Another thing Ralph did was tie CE to VCC. However, this means the nRF can no longer transition between RX and TX mode without powering down.

So, fire up KiCad, throw in all components, wire them together and start laying out the board:

Neat eh? That's just 32 by 11 millimeters, or 1.25 by 0.45 inches. So it's even smaller than the nRF board to be plugged in. The IC1 pads and silk screen look a bit weird, that's because it actually are two footprints on top of each other. The ATtiny13A comes in two SOIC packages: a small one and an even smaller one. This board accommodates for both packages.

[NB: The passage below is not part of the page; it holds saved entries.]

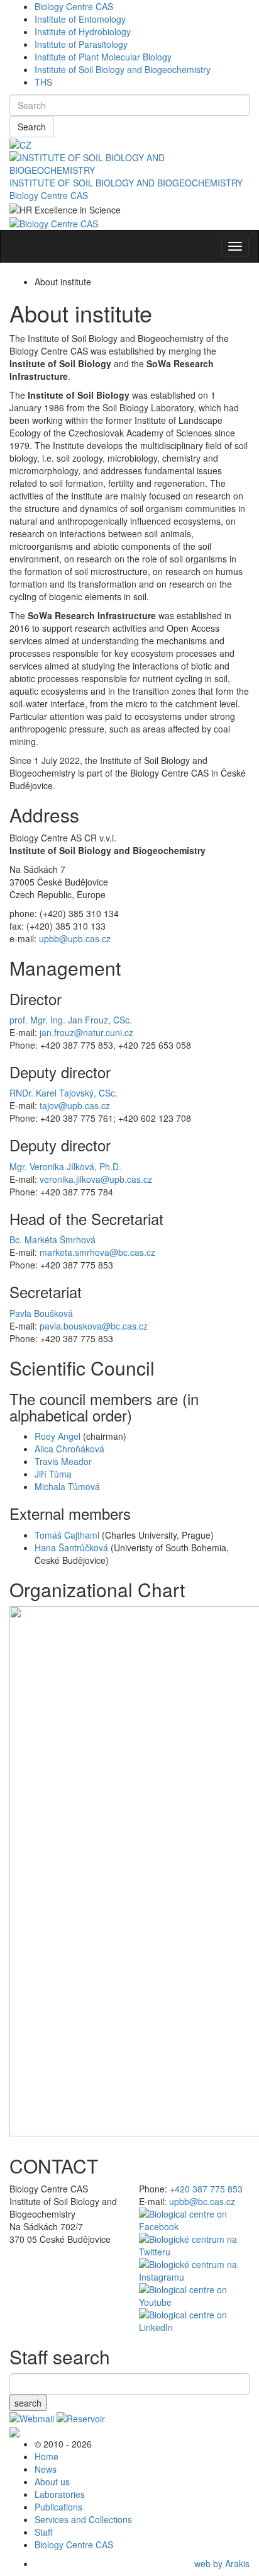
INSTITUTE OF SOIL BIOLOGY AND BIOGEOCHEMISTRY (126, 182)
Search (32, 126)
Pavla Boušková (41, 1313)
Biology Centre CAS (74, 6)
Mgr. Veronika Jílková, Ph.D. (65, 1166)
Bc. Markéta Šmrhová (52, 1239)
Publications (58, 2506)
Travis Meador (63, 1461)
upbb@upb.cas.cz (75, 938)
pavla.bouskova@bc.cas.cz (94, 1325)
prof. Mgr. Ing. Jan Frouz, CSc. (70, 1019)
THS (43, 82)
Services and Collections (83, 2519)
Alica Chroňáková (69, 1448)
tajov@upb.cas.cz (75, 1105)
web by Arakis (222, 2563)
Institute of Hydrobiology (83, 31)
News (46, 2469)
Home (46, 2456)
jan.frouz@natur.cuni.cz (86, 1032)
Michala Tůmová (67, 1486)
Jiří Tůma (53, 1474)
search (27, 2402)
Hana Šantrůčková (71, 1547)
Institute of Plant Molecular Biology (103, 56)
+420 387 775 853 (206, 2188)
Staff (43, 2532)
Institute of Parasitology (81, 44)
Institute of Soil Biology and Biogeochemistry (123, 69)
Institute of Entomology (80, 19)
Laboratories (60, 2494)
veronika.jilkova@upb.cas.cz (96, 1179)
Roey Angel (57, 1436)
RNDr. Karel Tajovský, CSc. (63, 1092)
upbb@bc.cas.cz (202, 2201)
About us (52, 2481)
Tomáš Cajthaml (67, 1535)
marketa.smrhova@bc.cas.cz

The ADC pin can be used as a digital or analog input, or you could use it as a digital output (for controlling a relay for example). The ICSP connector allows for changing the firmware (remember to unplug the sensor and nRF in case your programmer uses 5V).
The bare material cost per board is about $2.70, an nRF module costs around $0.80 and a three pin soil hygrometer costs $1.35. So for less than $5 you've got a wireless module to monitor your plant!

It still needs power though, but I'll leave that topic for a future post.